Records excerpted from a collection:
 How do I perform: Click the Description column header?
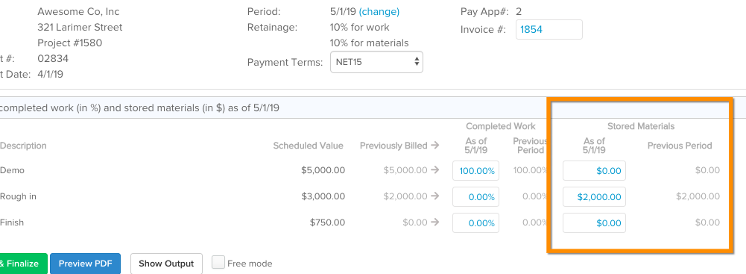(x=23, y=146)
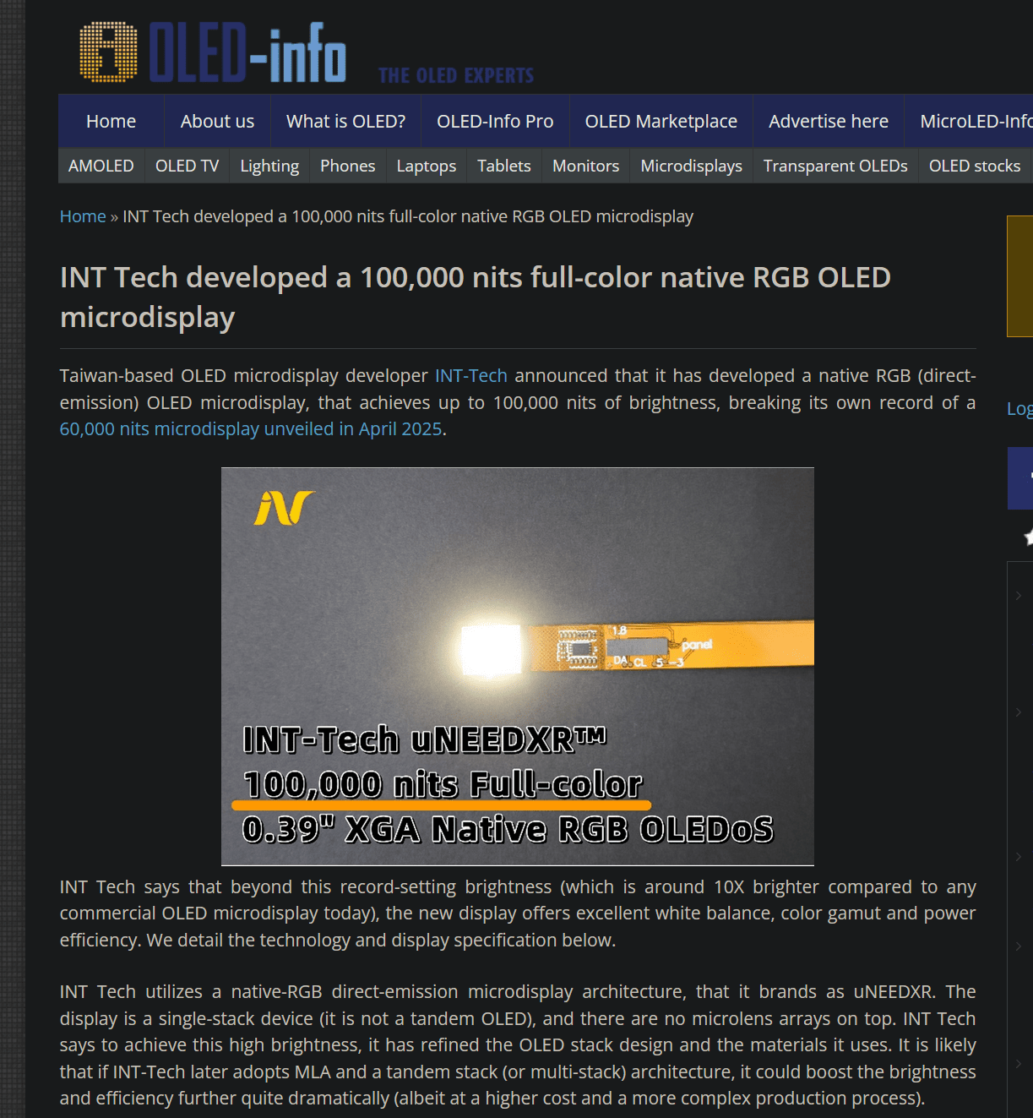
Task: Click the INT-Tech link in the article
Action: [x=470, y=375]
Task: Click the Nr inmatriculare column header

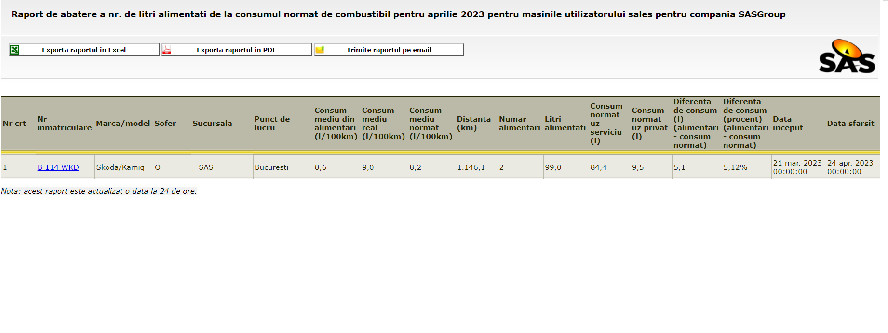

> WHAT IS BEING ASKED
Reproduce the data exactly as it appears above. Pictures are to be left out.

> TASK RESULT
 How do I perform: Click the Description column header?
(x=23, y=146)
Task: Click the INT-Tech link in the article
Action: [x=470, y=375]
Task: Click the Nr inmatriculare column header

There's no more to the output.